Ryanair Promises Lower Fares to Beat Terrorism Fears (And Its Competitors)
Ryanair has announced record profits and record passenger numbers for 2015 (for the year ending March 31). Because fares will now be dropping, last year’s impressive stats should be easily eclipsed by this year’s numbers.
Healthy profits and the promise of cheaper fares
Ryanair is definitely a healthy airline. Its 12-month net profits were 1.24 billion euros ($1.4 billion), and it sold 93 percent of its seats in 2015. These numbers were posted despite recurring problems with striking air traffic controllers on the continent and ongoing fears of terrorism.

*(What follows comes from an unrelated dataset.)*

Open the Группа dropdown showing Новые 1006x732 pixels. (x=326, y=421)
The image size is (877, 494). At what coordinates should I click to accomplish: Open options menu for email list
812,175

The profits are good news for fliers because they will allow Ryanair to cut fares. According to CEO Michael O’Leary, that is exactly what the Dublin-based airline is going to do.
Lower fares are the best weapon against terrorism fears
Ryanair plans to cut fares to combat growing worries about terrorism. During a recent interview, O'Leary promised lower prices: "When people become a little bit more reluctant, we roll out lower prices and more stimulatory airfares, and people respond by snapping up those cheap prices. We are lowering fares. We'll continue to lower airfares and keep people flying, not just this summer but for the remainder of the year as well."
Other major LCCs were also successful last year
Ryanair rival Wizz Air was also very successful in 2015, as was easyJet. easyJet announced that it will be lowering fares on a number of routes heading into the summer. This will, it seems, result in a price war that could see fares dropping by as much as 12 percent by the end of the year.
O’Leary is confident that his airline will win the pricing contest. In an address posted on the Ryanair web site, he bragged “If there is a fare war in Europe, then Ryanair will be the winner.”
He also hinted that fares could drop by five percent this summer and by 12 percent during the coming winter vacation season.
How low can fares go?
Because of low fuel prices and fuel hedging strategies, the major low cost carriers in Europe should be able to follow through with their “high volume, low profit” strategy. However, the fare war will probably hurt struggling regional airlines and could make life more difficult for low cost wings of major European carriers.
For fliers in Europe who like cheap prices and don’t mind using low cost carriers, the looming fare war is great news.